Design and construction
- Architect: John Harris

= Dubai World Trade Centre =

The Dubai World Trade Centre (DWTC) (مركز دبي التجاري العالمي) is a convention and exhibition centre in Dubai, United Arab Emirates.

==History==
The Dubai World Trade Centre was originally a single tower, constructed in 1979, and has since been expanded into a business district built around an exhibition centre complex. Originally named the Sheikh Rashid Tower and designed by John R. Harris and Partners (JRHP), the tower was inaugurated by Queen Elizabeth II on February 26, 1979. Subsequent expansions included the inauguration of Halls 1 and 2 of the Dubai International Convention and Exhibition Centre (DICEC) in 1988, followed by Hall 3. In 1996, Halls 4–8 expanded DWTC's exhibition space by approximately 27,870 square meters. In 2003, a major expansion saw the complex renamed the Dubai International Convention Exhibition Centre, along with a concourse connecting Halls 1 and 2, the Convention Tower, Novotel, and Ibis Hotels.
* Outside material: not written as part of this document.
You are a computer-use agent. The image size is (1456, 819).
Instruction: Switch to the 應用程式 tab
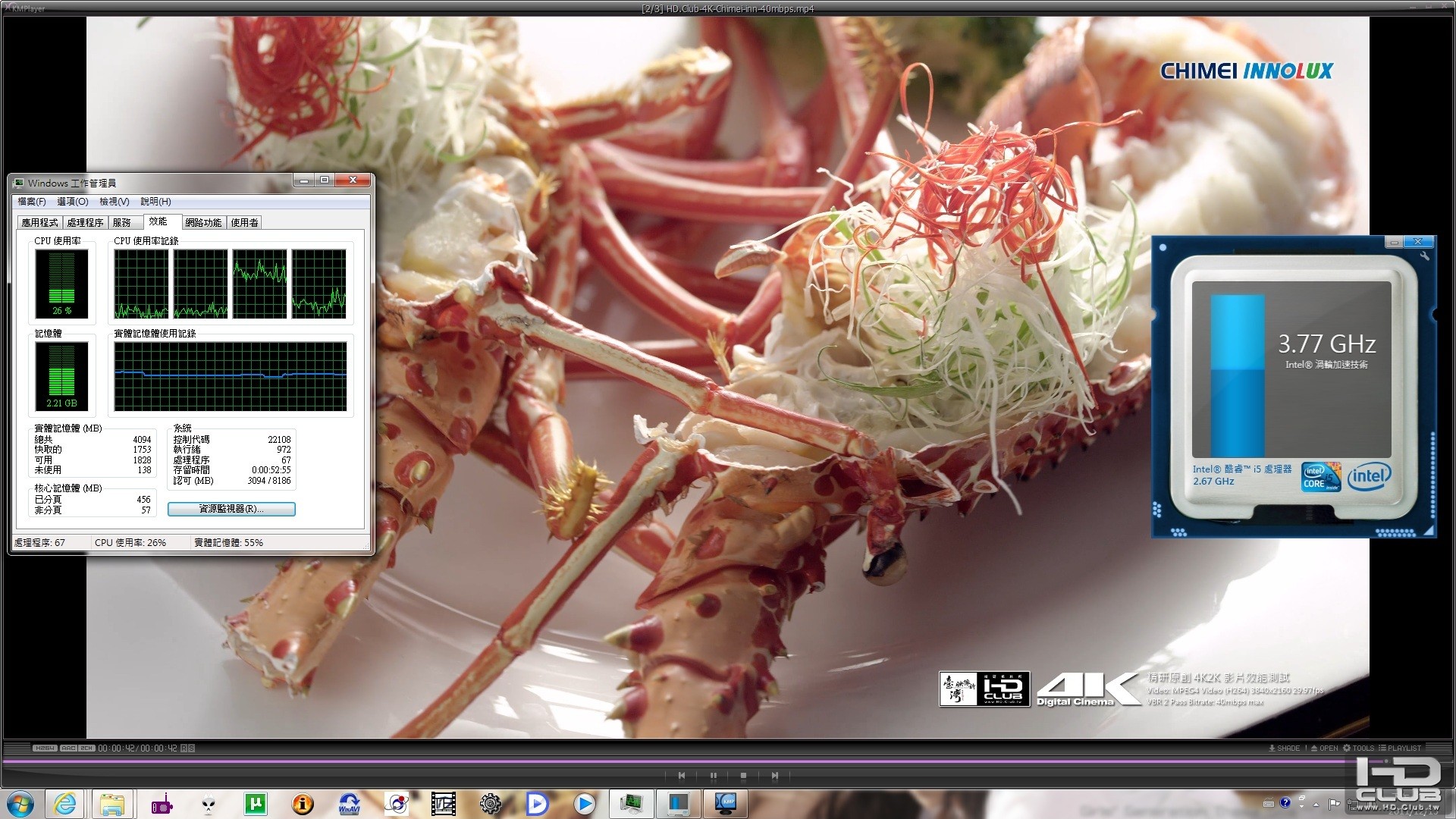(39, 222)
In 2009, a further expansion took the total exhibition floorspace to 92,900 square meters with the addition of the Sheikh Saeed halls. In 2015, the DWTC Authority was established, making the district a free zone. In 2016 the addition of the Za’abeel Halls saw a further 15,500 square meters of event space. Simultaneously, phase 1 of One Central, a commercial development in DWTC, was completed, including Offices 1 with 14,197 square meters of leasable space for businesses and multiple retail and F&B outlets. The same year marked the opening of the 588-room Ibis One Central hotel.

In 2017, phase 2 of One Central was completed, along with offices 2 and 3. This added over 69,000 square meters of combined leasable space for companies, along with numerous retail and F&B outlets and a rooftop restaurant space. In December 2018, One Central's phase 3, including Offices 4 and 5, was completed, providing more than 64,500 square meters of commercial space.

In 2021, the Dubai Exhibition Centre (DEC) was inaugurated at the Expo 2020 Dubai site. Operated by DWTC, the venue consists of two main complexes containing multiple halls and meeting facilities, with a combined capacity of over 45,000 square meters. It was initially constructed to host international events during Expo 2020 and remains in use as a large-scale convention and exhibition facility.

== DWTC Authority ==
Established in 2015, Dubai World Trade Centre Authority (DWTCA) is a free zone, home to 2,000+ companies from 40+ industries spanning construction, healthcare, IT, media, and trade. In December 2021, DWTC's mandate was expanded to include virtual assets and crypto, including digital assets, products, operators, and exchanges.